━━━━━ Source text ━━━━━

Physical characteristics
- Source: Sinkaram hill ranges
- • location: Odisha, India
- • coordinates: 18°N 82°E﻿ / ﻿18°N 82°E
- • elevation: 1,370 m (4,490 ft)
- Mouth: Godavari River
- • location: Kunavaram, Andhra Pradesh
- • coordinates: 17°34′13″N 81°15′37″E﻿ / ﻿17.57028°N 81.26028°E
- • elevation: 25.3 m (83 ft)
- Length: 418 km (260 mi)
- Basin size: 20,427 km^{2} (7,887 sq mi)

Basin features
- • left: Sileru River, Pateru River

= Sabari River =

Sabari River is one of the main tributaries of the Godavari. It originates from the western slopes of Eastern Ghats in Odisha state from Sinkaram hill ranges at 1374 m MSL. It is known as Kolab River in Odisha. The Sabari river basin receives nearly 1250 mm annual average rainfall. It forms common boundary between Chhattisgarh and Odisha states. It later enters into Andhra Pradesh to merge with River Godavari. Upper Kolab project, located in Odisha across the Sabari is a major dam project supplying water for irrigation and Hydro power generation.

The 200 km long stretch of the river forming boundary between Chhattisgarh and Odisha drops by 2.25 meters per km length on average. This stretch of the river has substantial hydro electricity generation potential by building medium head (< 20 m) barrages in series to minimize land submergence. The surplus water of Indravati River in Odisha can also be diverted to Sabari river via Jaura Nallah through which Indravati flood waters naturally overflow into Sabari basin.

Sileru River (known as Machkund in its upper reaches) is the major tributary of Sabari which joins Sabari river at tri-junction boundary point of Andhra Pradesh, Chhattisgarh and Odisha. Sileru river has huge potential of hydro electricity generation which has been substantially harnessed by constructing Machkund, Balimela, upper Sileru, Donkarayi and lower Sileru hydro power projects.

━━━━━

What needs to be done ▸ Retype the part of the Sabari River text that begins at the words "Physical characteristics" and stops after the words "25.3 m (83 ft)". The data has nothing to do with any of this.

━━━━━ Excerpted data ━━━━━

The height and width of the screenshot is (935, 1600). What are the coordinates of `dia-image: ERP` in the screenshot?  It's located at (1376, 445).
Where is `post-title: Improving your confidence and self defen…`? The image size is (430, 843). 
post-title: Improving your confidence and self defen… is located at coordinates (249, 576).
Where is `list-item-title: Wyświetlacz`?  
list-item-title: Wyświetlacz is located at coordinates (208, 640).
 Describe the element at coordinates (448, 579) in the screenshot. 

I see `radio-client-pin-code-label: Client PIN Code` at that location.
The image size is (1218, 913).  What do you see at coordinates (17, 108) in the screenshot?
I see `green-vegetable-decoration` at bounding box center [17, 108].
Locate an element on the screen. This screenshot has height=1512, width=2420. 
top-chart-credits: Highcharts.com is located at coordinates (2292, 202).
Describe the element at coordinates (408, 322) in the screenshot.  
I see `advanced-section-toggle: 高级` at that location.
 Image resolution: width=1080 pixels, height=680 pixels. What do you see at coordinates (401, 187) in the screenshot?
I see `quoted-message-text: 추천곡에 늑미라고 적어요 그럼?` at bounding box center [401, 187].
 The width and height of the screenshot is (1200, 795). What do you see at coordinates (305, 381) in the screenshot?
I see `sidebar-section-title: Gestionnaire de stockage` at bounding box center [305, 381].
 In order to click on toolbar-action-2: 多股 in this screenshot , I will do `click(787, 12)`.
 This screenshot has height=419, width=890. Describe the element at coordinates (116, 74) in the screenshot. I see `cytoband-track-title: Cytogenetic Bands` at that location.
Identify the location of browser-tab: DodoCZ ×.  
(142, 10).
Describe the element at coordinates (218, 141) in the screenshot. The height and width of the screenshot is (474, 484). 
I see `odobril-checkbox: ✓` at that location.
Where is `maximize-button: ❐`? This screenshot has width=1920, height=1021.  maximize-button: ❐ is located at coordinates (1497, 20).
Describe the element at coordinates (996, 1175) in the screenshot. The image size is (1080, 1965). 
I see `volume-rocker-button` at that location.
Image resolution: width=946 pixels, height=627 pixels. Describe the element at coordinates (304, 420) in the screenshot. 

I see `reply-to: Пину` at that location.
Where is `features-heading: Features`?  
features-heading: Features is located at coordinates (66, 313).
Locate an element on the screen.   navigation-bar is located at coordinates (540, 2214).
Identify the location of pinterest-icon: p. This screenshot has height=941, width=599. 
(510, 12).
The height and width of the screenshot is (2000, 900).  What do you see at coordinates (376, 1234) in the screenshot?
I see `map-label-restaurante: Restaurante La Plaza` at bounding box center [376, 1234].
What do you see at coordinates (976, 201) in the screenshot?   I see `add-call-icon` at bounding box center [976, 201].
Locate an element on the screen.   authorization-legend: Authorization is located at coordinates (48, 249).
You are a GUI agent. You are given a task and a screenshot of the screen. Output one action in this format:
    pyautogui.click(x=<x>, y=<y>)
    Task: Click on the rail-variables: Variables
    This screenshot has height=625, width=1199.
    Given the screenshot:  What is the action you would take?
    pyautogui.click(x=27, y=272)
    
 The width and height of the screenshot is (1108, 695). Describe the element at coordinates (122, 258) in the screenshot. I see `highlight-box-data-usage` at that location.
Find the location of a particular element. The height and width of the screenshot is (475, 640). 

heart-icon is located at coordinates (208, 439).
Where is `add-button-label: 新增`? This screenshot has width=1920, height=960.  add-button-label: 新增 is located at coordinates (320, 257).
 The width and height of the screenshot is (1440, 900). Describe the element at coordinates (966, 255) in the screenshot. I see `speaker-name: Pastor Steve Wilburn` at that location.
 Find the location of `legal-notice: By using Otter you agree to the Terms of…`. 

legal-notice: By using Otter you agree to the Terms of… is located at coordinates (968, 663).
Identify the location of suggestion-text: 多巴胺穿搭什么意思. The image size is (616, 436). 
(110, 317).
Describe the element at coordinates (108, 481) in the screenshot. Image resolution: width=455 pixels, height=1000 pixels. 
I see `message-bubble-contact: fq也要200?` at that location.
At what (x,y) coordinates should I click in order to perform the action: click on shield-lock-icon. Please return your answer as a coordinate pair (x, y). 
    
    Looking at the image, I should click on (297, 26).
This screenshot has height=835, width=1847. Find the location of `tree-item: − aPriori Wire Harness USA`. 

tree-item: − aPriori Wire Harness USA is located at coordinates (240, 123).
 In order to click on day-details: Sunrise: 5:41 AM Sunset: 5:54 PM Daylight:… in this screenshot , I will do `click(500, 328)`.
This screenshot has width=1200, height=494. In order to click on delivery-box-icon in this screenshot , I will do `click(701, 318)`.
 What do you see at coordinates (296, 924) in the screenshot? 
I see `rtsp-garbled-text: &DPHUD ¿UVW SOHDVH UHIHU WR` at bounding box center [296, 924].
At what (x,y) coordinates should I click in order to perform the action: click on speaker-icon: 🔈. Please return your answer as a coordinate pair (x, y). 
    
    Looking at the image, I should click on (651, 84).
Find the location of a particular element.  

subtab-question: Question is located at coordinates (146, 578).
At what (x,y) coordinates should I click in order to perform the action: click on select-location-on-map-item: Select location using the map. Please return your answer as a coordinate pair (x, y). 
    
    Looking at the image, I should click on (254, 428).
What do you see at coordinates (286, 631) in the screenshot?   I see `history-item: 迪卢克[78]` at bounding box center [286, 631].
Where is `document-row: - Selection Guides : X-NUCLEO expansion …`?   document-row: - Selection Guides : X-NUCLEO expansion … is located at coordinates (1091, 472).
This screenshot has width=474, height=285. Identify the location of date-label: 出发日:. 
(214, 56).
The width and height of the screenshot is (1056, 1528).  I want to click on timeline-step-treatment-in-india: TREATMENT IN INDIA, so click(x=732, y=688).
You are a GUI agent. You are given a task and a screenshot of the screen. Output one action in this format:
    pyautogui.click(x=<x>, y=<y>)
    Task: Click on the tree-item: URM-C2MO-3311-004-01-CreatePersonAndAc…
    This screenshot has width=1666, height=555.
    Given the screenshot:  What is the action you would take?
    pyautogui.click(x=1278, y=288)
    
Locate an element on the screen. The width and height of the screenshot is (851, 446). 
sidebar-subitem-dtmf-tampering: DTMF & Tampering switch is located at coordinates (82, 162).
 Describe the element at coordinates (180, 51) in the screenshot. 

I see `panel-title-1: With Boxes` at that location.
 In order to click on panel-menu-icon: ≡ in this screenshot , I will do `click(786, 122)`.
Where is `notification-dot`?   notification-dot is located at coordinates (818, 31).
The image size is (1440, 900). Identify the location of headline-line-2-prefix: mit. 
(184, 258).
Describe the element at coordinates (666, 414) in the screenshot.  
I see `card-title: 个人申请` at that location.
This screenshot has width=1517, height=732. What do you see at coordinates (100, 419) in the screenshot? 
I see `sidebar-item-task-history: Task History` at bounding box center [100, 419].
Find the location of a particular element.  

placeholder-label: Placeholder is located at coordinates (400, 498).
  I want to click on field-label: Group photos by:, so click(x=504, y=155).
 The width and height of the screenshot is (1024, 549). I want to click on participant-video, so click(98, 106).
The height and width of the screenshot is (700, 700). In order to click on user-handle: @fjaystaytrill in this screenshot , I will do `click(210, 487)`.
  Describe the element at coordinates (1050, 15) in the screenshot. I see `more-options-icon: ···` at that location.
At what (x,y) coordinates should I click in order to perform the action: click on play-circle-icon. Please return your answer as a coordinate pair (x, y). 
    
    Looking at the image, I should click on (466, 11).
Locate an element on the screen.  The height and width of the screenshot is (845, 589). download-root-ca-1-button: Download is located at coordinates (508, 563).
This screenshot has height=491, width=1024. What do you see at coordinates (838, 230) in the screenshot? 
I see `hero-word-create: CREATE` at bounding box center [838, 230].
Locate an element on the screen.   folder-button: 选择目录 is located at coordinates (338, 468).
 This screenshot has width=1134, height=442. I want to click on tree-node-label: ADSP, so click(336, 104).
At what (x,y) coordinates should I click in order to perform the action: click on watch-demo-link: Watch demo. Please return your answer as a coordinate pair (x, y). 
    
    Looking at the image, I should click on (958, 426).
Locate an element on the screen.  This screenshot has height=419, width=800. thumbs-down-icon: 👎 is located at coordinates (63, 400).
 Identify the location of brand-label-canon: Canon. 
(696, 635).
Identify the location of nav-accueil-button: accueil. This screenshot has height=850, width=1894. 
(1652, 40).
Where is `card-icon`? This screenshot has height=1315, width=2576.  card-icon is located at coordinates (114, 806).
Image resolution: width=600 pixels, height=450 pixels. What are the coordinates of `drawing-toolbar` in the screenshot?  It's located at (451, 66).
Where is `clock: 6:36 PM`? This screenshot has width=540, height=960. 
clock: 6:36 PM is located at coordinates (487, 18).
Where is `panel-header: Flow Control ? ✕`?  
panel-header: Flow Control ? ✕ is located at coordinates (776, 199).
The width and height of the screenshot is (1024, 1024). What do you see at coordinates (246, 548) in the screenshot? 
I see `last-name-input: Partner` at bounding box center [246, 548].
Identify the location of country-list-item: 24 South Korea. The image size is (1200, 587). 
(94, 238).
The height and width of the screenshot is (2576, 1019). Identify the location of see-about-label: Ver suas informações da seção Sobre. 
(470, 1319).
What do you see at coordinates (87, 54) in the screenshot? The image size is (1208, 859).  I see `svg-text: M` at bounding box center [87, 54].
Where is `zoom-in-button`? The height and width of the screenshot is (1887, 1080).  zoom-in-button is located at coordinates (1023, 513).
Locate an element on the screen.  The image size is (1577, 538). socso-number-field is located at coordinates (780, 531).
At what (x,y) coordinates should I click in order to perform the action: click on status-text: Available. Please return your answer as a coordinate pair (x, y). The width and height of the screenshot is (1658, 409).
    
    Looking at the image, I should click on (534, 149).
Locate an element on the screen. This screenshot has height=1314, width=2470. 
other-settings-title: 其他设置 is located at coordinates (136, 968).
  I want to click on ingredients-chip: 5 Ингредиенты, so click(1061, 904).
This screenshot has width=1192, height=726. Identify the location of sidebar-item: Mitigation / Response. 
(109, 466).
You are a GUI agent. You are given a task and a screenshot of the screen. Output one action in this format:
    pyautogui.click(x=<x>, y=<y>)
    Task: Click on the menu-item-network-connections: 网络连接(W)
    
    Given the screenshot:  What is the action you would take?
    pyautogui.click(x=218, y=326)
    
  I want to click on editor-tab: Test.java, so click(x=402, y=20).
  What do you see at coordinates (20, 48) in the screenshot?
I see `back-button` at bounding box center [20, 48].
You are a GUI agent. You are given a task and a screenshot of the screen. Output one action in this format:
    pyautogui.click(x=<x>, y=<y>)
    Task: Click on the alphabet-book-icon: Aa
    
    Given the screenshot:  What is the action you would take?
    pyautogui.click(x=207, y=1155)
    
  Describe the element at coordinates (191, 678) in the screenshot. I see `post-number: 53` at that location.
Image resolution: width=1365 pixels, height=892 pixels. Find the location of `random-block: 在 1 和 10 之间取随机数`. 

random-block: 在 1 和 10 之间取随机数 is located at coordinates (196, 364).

━━━━━

Problem solution ▸
Physical characteristics
- Source: Sinkaram hill ranges
- • location: Odisha, India
- • coordinates: 18°N 82°E﻿ / ﻿18°N 82°E
- • elevation: 1,370 m (4,490 ft)
- Mouth: Godavari River
- • location: Kunavaram, Andhra Pradesh
- • coordinates: 17°34′13″N 81°15′37″E﻿ / ﻿17.57028°N 81.26028°E
- • elevation: 25.3 m (83 ft)